California Court of Appeals, Fifth District
Dec 17, 2010
No. F059357 (Cal. Ct. App. Dec. 17, 2010)

Opinion

NOT TO BE PUBLISHED

APPEAL from a judgment of the Superior Court of Fresno County. No. F08907888, Hilary Chittick, Judge.

Syda Kosofsky, under appointment by the Court of Appeal, for Defendant and Appellant.

Edmund G. Brown, Jr., Attorney General, Dane R. Gillette, Chief Assistant Attorney General, Michael P. Farrell, Assistant Attorney General, and David A. Rhodes, Deputy Attorney General, for Plaintiff and Respondent.


THE COURT

Before Cornell, Acting P.J., Poochigian, J. and Detjen, J.

On January 5, 2009, the driver’s license of Holly Bare and a check for $400 made payable to Bare were found in a purse belonging to appellant Anna Maria Pena Rosales. On November 19, 2009, a jury convicted Rosales of three counts of identity theft (Pen. Code, § 530.5, counts 1, 2 and 3) and of four counts of receiving stolen property (§ 496, subd. (a), counts 4, 5, 6 and 7). Count 5 pertained to Bare’s check and count 6 pertained to Bare’s driver’s license.

All further statutory references are to the Penal Code unless otherwise specified.

On January 13, 2010, the trial court sentenced Rosales on this case and also for convictions incurred in another case. The total term imposed in both cases was three years four months in state prison. This included concurrent terms of 16 months on the aforementioned counts 5 and 6. Rosales was awarded 257 days of presentence custody credit. As we shall explain in more detail below, on January 25, 2010, an amendment to section 4019 went into effect. That amendment provided for a more generous awarding of presentence custody credit than did the version of section 4019 in effect at the time Rosales was sentenced.

ROSALES’S CONTENTIONS

Rosales raises two contentions of error on appeal.

First, she contends that because she was found in possession of the driver’s license and the check at the same time, and there was no other evidence of when she received these two items, she cannot be convicted of two separate counts of receiving stolen property for having received these two stolen items. The People concede the point. The concession is well taken. (See People v. Mitchell (2008) 164 Cal.App.4th 442, 461-463.)

Second, she contends that the amendment to section 4019 (Stats. 2009-2010, 3d Ex. Sess. 2009, ch. 28, § 50), effective January 25, 2010, which took effect 12 days after her sentencing, should be applied retroactively so as to award her an additional 87 days of presentence credit. She contends that a failure to award her the additional credit would violate her right to equal protection under the California and United States Constitutions. As we shall explain, we find this contention to be without merit.

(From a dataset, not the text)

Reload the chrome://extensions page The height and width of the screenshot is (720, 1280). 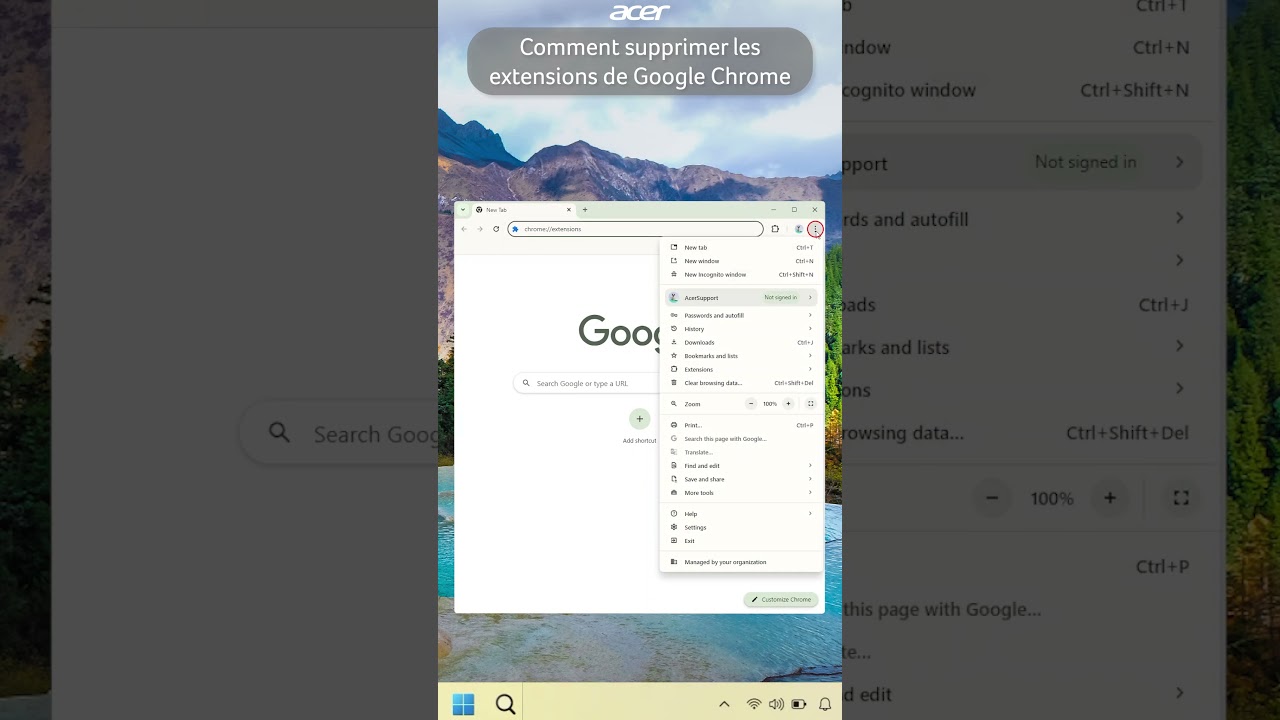(495, 229)
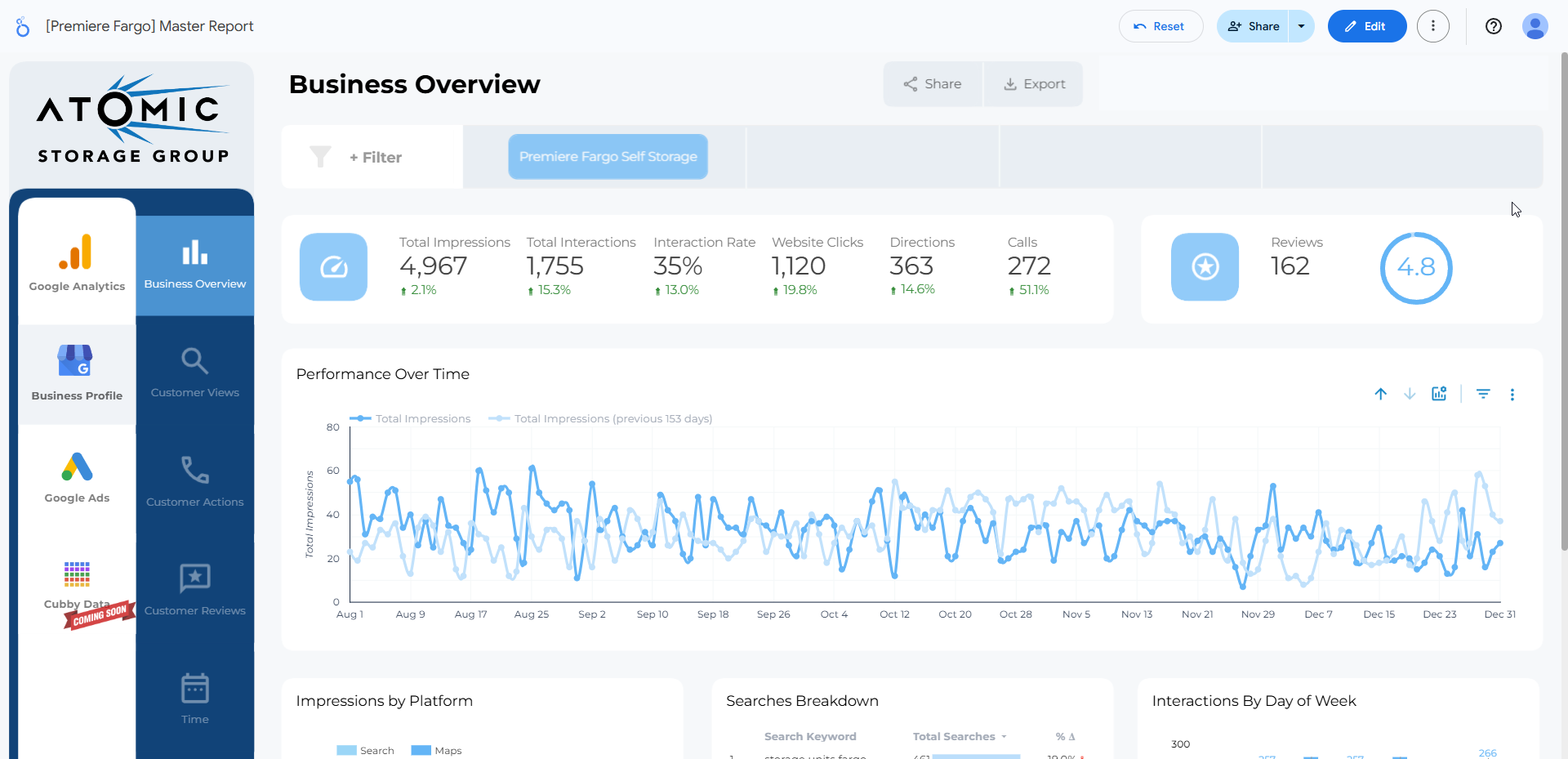
Task: Click the drill up arrow icon
Action: point(1380,394)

Section 4019 was further amended by urgency legislation, operative on September 28, 2010. (Stats. 2010, ch. 426, § 2.) The September 2010 amendments were expressly made to apply only to cases involving crimes occurring on or after the effective date of September 28, 2010. The September 2010 amendments do not affect this case and do not change our analysis in this matter. Unless otherwise noted, all subsequent references to section 4019 or its amendments refer to the version of section 4019 effective January 25, 2010.

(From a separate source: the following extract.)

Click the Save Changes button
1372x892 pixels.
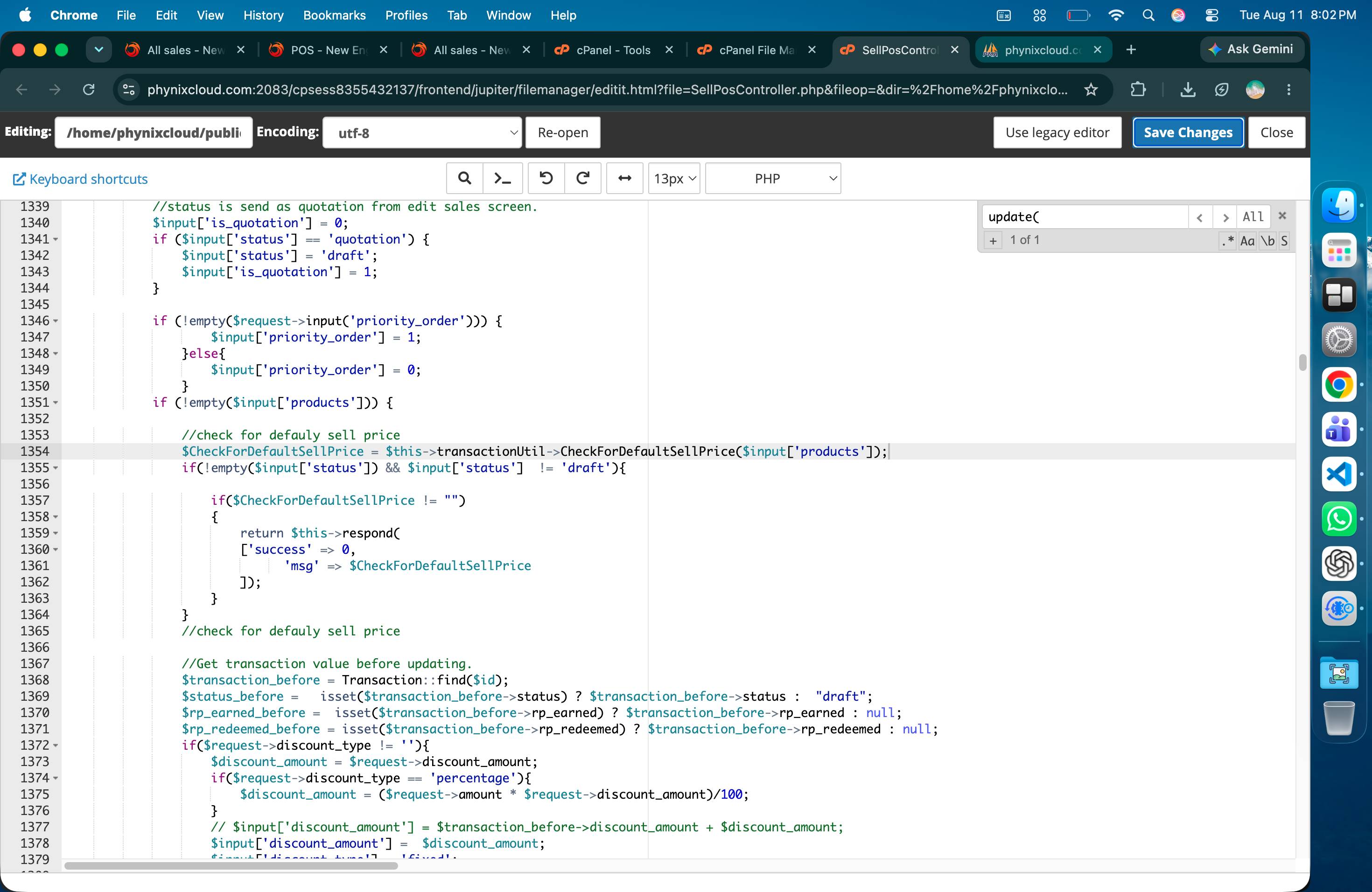coord(1188,132)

ROSALES IS NOT ENTITLED TO ADDITIONAL CONDUCT CREDIT UNDER THE AMENDED VERSION OF SECTION 4019

Under section 2900.5, a person sentenced to state prison for criminal conduct is entitled to credit against the term of imprisonment for all days spent in custody before sentencing. (Id., subd. (a).) In addition, section 4019 provides that a criminal defendant may earn additional presentence credit against his or her sentence for willingness to perform assigned labor (id., subd. (b)) and compliance with rules and regulations (id., subd. (c)). These forms of section 4019 presentence credit are called, collectively, conduct credit. (People v. Dieck (2009) 46 Cal.4th 934, 939, fn. 3.)

When Rosales was sentenced on January 13, 2010, the trial court calculated Rosales’s conduct credit in accord with the version of section 4019 then in effect, which provided that conduct credit could be accrued at the rate of two days for every four days of actual presentence custody. (Former § 4019.) The Legislature, however, amended section 4019, effective January 25, 2010, to provide that any person who is not required to register as a sex offender and is not being committed to prison for, or has not suffered a prior conviction of, a serious felony as defined in section 1192.7 or a violent felony as defined in section 667.5, subdivision (c), will be deemed to have served four days for every two days spent in actual custody. Rosales argues that she is entitled to 87 additional days of conduct credit. We disagree and conclude the amendment applies prospectively only.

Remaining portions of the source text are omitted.